Pamuk draws on Friedrich Schiller's famous distinction between naive poets -- who write spontaneously, serenely, unselfconsciously -- and sentimental poets: those who are reflective, emotional, questioning, and alive to the artifice of the written word. Harking back to the beloved novels of his youth and ranging through the work of such writers as Tolstoy, Dostoevsky, Stendhal, Flaubert, Proust, Mann, and Naipaul, he explores the oscillation between the naive and the reflective, and the search for an equilibrium, that lie at the center of the novelist's craft. He ponders the novel's visual and sensual power--its ability to conjure landscapes so vivid they can make the here-and-now fade away. In the course of this exploration, he considers the elements of character, plot, time, and setting that compose the sweet illusion of the fictional world.
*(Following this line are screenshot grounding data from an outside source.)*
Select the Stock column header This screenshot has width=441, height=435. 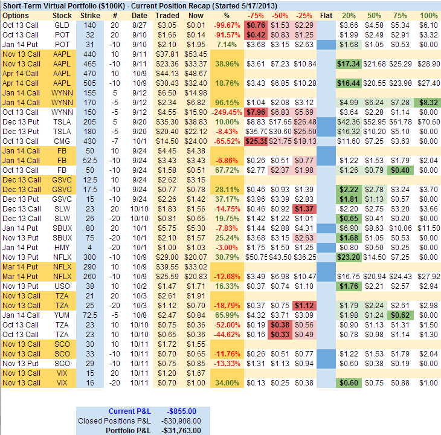tap(62, 15)
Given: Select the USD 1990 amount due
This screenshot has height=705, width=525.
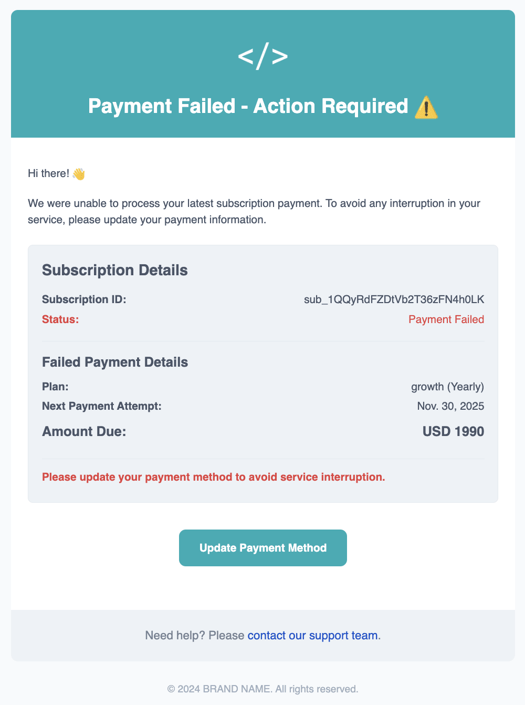Looking at the screenshot, I should (453, 431).
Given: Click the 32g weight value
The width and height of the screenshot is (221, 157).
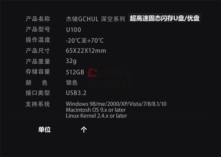Looking at the screenshot, I should coord(71,61).
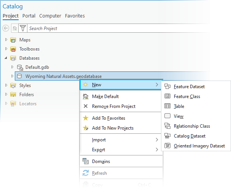
Task: Click the back arrow navigation icon
Action: click(x=6, y=28)
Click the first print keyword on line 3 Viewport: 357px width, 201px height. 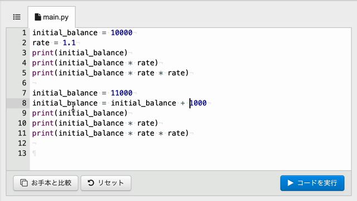pos(43,53)
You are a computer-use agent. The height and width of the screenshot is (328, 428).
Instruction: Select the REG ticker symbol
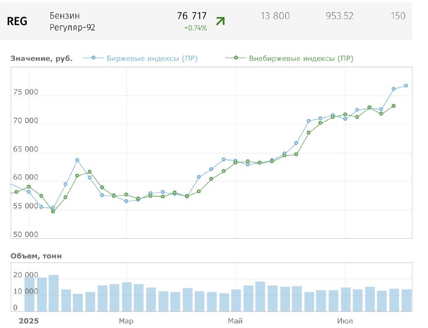(x=17, y=21)
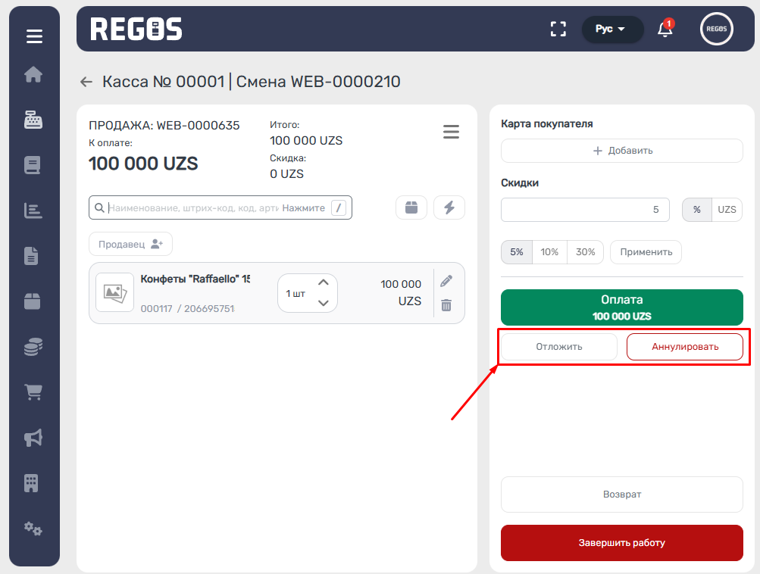The width and height of the screenshot is (760, 574).
Task: Toggle fullscreen mode icon
Action: pyautogui.click(x=558, y=30)
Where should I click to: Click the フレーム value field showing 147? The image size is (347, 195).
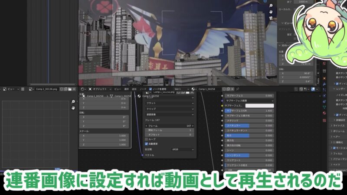click(x=170, y=125)
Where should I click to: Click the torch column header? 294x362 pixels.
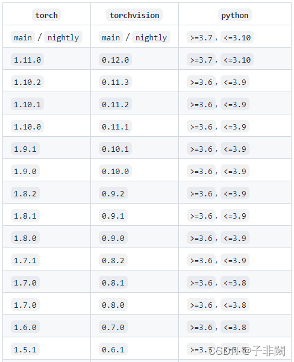[x=46, y=15]
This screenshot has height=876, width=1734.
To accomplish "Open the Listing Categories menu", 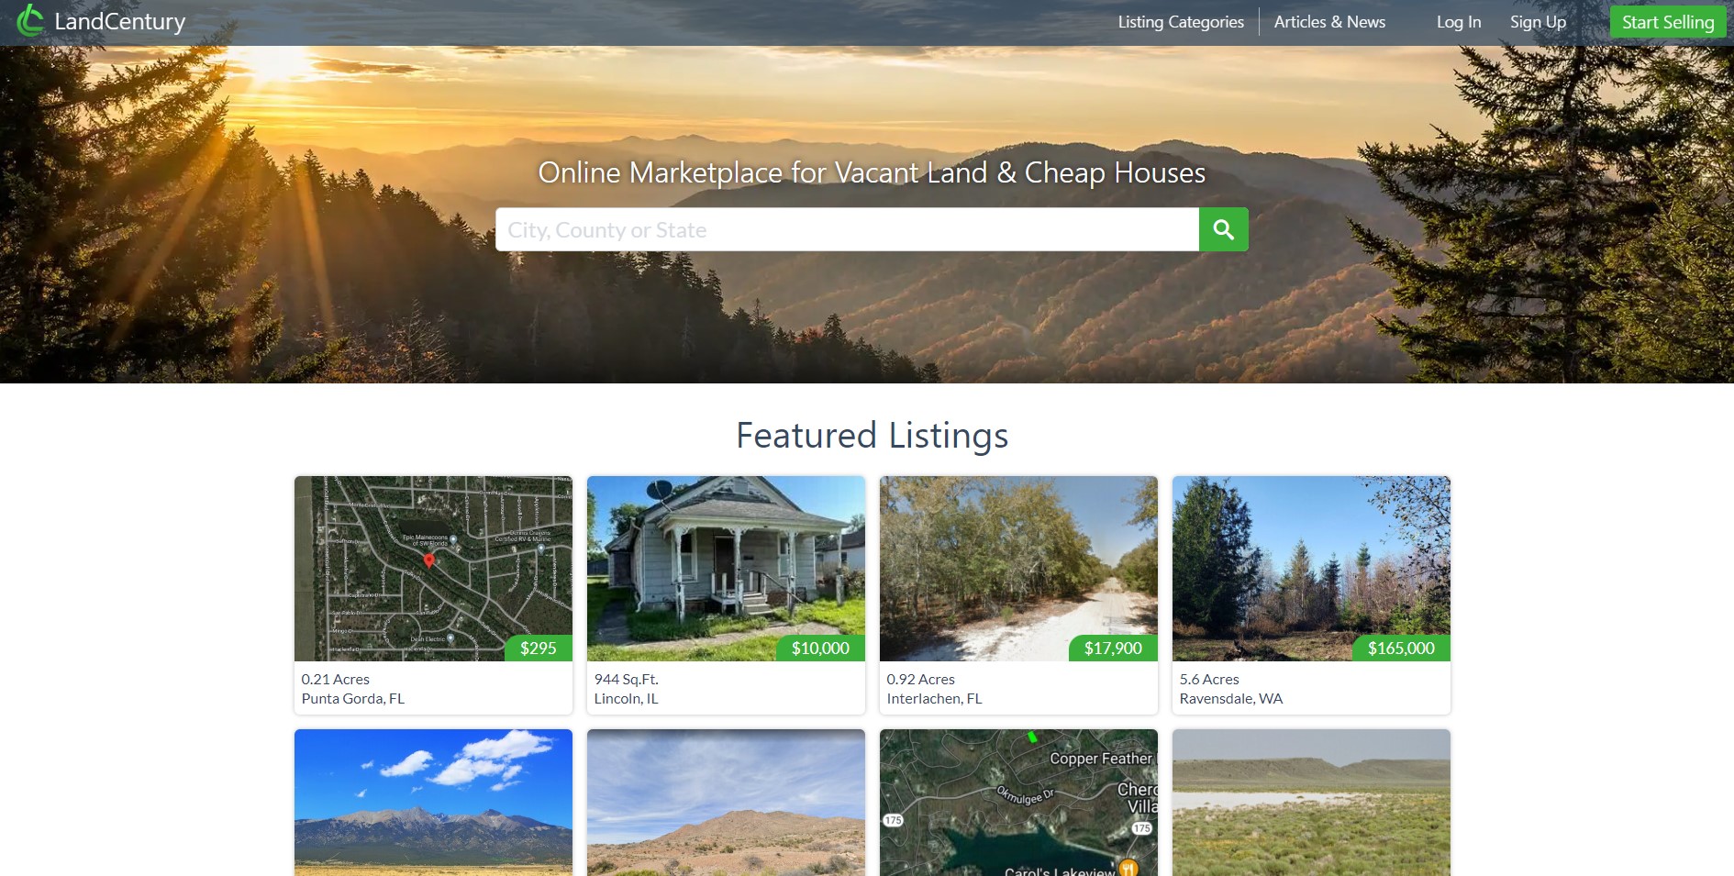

Anyone who has known the pleasure of becoming immersed in a novel will enjoy, and learn from, this perceptive book by one of the modern masters of the art.
Review
Pamuk offers a striking interpretation of what goes on in the novelist's mind...In Pamuk's theory, the writing and reading of novels is one of humanity's great acts of optimism. This is what is meant by novelists and readers identifying with characters. To an extent that few other novelists can match, Pamuk is both a naive and sentimental novelist--and he desires readers who are the same way. Anis Shivani
Review
Anyone who has read Pamuk's exquisite fiction will be interested in these essays on reading and the art of the novel. Austin American-Statesman
Review
The power of Pamuk's short book lies less in his theorizing about the novel than in his professions of faith in it...Pamuk still believes that creating worlds is the novelist's real task and exploring them the best reason for reading fiction...To read in this way--almost desperately, in search of the wisdom and aid we need to navigate our own lives--often seems like a dying discipline. Pamuk's book is a reminder that, without this almost metaphysical faith, great fiction can't be truly appreciated or written. William Kist - Cleveland Plain Dealer
Review
A slender, strikingly handsome volume...Pamuk's nonfiction voice matches the narrating voice of his novels--grave, thoughtful, wry...His painstaking love for literature prevails. Adam Kirsch - Bookforum
Review
Pamuk's lectures are perhaps best read as a string of brilliant aperçus rather than a systematic text on the art of writing (or reading) the novel. Though respectful of past masters, Pamuk takes exception with many of their conclusions, particularly Aspects of the Novel in which E.M. Forster posits the centrality of character. Instead, argues Pamuk, it is the world in which the protagonist moves that propels the novel: this interaction draws in the reader, who finds the novel emotively true even while knowing it is fiction. Pamuk draws on his own experience as a non-Western reader of Western novels and as a writer. Pamuk does not disappoint. Joan Frank - San Francisco Chronicle
Review
Supple and brilliant...One of the more formidable attempts by a practitioner to articulate a theory of the novel since E.M. Forster's Aspects of the Novel...This is an eccentric, sometimes almost solipsistic book about the novel, but it has such a dynamic sense of the life of fiction, and the way the novel makes us see the world, that it will be treasured by readers and writers. David Keymer - Library Journal
Review
Engaging, brilliant...Pamuk's The Naive and the Sentimental Novelist is charming, self-regarding, [and] dreamy. Peter Craven - Australian Literary Review
Review
Pamuk goes to the heart of what a novel is, how he and others write them, and how readers read them. Anyone interested in the humanities should read this book. Janet Todd - The Guardian
Review
[This] recent collection of essays are the work of a writer at the height of his career. W. L. Hanaway - Choice
Synopsis
A Huffington Post Best Book of the Year, 2010
About the Author
Orhan Pamuk, the Turkish novelist, is author of Snow, My Name Is Red, Istanbul, The Museum of Innocence, and other works. He was awarded the 2006 Nobel Prize in Literature. More information on the author can be found at www.orhanpamuk.net.